INPUT RECORDS:
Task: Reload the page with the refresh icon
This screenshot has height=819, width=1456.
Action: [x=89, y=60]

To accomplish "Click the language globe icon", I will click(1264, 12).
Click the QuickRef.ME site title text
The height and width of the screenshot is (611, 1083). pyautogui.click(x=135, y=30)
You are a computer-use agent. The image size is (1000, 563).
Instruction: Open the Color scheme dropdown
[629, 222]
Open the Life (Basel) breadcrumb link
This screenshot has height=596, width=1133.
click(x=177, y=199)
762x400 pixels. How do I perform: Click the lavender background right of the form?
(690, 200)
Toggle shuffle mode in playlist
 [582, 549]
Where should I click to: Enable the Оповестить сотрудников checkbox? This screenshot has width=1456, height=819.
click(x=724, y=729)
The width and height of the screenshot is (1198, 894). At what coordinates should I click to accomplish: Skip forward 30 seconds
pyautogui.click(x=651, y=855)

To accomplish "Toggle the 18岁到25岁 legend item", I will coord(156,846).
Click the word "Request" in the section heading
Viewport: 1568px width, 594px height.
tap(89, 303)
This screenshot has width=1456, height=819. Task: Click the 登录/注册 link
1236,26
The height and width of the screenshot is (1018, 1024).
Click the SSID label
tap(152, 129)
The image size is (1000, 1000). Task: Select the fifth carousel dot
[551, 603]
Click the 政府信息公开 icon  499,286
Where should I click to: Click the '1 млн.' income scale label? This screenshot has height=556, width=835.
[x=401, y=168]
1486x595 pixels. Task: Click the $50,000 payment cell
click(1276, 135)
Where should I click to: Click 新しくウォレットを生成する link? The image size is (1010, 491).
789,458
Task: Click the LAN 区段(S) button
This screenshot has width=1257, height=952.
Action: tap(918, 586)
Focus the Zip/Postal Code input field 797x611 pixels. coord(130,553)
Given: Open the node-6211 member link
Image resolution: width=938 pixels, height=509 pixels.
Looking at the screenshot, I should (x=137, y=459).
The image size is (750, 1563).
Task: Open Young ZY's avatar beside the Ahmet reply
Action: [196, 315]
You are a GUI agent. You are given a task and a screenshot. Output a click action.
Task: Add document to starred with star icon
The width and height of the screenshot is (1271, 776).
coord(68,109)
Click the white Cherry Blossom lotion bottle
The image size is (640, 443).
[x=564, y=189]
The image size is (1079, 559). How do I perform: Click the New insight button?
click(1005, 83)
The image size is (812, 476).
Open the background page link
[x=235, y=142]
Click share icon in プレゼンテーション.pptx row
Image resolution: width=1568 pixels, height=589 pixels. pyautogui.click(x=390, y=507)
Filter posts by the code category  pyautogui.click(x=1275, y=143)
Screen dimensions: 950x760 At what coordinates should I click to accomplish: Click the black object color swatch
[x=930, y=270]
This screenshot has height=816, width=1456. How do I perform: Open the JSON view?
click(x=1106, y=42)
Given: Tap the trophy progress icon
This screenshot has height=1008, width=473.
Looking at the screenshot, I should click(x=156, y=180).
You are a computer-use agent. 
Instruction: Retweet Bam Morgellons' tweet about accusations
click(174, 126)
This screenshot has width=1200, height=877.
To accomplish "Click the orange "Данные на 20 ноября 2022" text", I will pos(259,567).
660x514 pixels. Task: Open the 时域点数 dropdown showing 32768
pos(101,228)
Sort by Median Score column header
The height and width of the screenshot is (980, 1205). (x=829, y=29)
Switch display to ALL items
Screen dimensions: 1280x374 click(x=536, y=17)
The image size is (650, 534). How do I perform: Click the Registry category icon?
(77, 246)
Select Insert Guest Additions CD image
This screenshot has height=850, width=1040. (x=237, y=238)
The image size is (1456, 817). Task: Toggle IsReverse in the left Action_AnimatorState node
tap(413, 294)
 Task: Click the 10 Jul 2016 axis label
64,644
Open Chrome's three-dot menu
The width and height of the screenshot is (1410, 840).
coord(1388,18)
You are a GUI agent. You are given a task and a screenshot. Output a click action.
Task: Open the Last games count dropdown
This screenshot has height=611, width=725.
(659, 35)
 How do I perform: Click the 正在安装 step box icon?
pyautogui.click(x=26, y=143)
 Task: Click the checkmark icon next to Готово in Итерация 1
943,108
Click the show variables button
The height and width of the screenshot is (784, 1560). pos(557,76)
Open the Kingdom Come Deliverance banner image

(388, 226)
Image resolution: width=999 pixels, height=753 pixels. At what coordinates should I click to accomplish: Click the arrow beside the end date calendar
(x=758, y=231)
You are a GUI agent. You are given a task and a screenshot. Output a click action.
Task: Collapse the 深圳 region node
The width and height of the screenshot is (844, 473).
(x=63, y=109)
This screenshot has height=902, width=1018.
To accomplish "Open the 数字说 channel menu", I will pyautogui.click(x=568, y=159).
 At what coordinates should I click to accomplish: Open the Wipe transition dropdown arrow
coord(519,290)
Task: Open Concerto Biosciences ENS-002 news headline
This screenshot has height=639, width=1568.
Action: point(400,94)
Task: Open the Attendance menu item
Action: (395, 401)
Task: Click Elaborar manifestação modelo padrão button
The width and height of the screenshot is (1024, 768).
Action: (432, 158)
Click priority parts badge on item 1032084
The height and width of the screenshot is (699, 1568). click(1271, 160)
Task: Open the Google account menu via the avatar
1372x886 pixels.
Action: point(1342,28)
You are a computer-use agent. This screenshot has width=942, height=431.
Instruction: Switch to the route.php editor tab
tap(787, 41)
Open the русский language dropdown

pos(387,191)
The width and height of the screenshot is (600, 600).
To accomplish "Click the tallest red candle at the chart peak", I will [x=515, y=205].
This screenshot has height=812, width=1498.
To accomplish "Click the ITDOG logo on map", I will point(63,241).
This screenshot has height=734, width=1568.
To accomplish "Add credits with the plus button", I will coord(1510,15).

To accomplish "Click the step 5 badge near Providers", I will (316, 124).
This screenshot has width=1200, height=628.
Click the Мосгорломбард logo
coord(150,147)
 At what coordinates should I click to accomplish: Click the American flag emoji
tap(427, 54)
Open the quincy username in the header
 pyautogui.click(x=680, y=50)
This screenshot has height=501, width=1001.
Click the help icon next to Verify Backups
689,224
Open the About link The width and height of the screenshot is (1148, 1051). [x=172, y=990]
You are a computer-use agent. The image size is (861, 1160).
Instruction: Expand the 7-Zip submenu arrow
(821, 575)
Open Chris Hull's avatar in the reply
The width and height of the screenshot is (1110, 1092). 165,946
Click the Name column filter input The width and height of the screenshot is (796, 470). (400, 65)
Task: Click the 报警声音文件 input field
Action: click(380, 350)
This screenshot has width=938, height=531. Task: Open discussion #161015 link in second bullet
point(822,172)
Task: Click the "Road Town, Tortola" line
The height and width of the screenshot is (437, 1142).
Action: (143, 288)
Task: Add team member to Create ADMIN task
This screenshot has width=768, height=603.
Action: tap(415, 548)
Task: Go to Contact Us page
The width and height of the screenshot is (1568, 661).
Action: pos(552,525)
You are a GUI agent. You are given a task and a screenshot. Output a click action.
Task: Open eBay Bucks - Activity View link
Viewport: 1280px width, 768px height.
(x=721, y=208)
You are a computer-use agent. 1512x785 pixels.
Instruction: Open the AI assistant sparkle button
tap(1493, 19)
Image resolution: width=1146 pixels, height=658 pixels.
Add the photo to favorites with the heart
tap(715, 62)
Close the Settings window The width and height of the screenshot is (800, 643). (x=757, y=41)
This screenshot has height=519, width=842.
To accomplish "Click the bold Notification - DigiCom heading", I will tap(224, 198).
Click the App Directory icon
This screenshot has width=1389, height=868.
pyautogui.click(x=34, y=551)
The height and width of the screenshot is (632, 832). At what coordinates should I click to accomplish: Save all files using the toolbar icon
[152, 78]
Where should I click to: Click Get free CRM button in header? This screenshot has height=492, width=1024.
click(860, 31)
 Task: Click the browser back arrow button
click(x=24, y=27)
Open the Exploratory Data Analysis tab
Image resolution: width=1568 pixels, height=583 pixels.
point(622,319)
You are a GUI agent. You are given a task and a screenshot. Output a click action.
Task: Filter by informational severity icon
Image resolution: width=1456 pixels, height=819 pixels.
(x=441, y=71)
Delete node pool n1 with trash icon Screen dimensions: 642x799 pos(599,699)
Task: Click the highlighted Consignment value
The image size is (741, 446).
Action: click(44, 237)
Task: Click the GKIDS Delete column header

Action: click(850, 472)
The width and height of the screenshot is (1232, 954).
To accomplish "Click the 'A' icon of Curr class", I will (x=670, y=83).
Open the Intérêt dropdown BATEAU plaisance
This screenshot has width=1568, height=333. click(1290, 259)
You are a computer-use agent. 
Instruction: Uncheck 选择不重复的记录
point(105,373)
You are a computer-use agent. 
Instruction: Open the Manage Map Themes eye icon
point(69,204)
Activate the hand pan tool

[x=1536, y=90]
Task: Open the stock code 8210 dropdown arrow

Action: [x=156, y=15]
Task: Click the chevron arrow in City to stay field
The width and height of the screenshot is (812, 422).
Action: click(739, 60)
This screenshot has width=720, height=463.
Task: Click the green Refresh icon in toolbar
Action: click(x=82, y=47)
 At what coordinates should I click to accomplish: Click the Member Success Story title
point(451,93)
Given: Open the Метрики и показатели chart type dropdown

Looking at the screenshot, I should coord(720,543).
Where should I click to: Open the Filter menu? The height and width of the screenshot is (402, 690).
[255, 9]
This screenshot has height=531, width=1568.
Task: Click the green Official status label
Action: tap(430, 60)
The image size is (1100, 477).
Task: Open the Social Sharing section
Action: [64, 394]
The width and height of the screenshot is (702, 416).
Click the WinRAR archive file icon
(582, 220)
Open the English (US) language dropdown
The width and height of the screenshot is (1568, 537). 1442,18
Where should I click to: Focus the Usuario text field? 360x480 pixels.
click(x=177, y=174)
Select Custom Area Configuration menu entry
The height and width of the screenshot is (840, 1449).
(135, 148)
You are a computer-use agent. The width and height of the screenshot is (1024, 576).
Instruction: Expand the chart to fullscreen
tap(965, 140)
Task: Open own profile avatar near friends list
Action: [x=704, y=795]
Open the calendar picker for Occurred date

WHAT THE TASK REQUIRES: Reproduce the items verbatim in the stretch from their first line through the line containing "click(x=177, y=199)", including both of those lines.

EXPECTED ANSWER:
Task: Reload the page with the refresh icon
This screenshot has height=819, width=1456.
Action: [x=89, y=60]

To accomplish "Click the language globe icon", I will click(1264, 12).
Click the QuickRef.ME site title text
The height and width of the screenshot is (611, 1083). pyautogui.click(x=135, y=30)
You are a computer-use agent. The image size is (1000, 563).
Instruction: Open the Color scheme dropdown
[629, 222]
Open the Life (Basel) breadcrumb link
This screenshot has height=596, width=1133.
click(x=177, y=199)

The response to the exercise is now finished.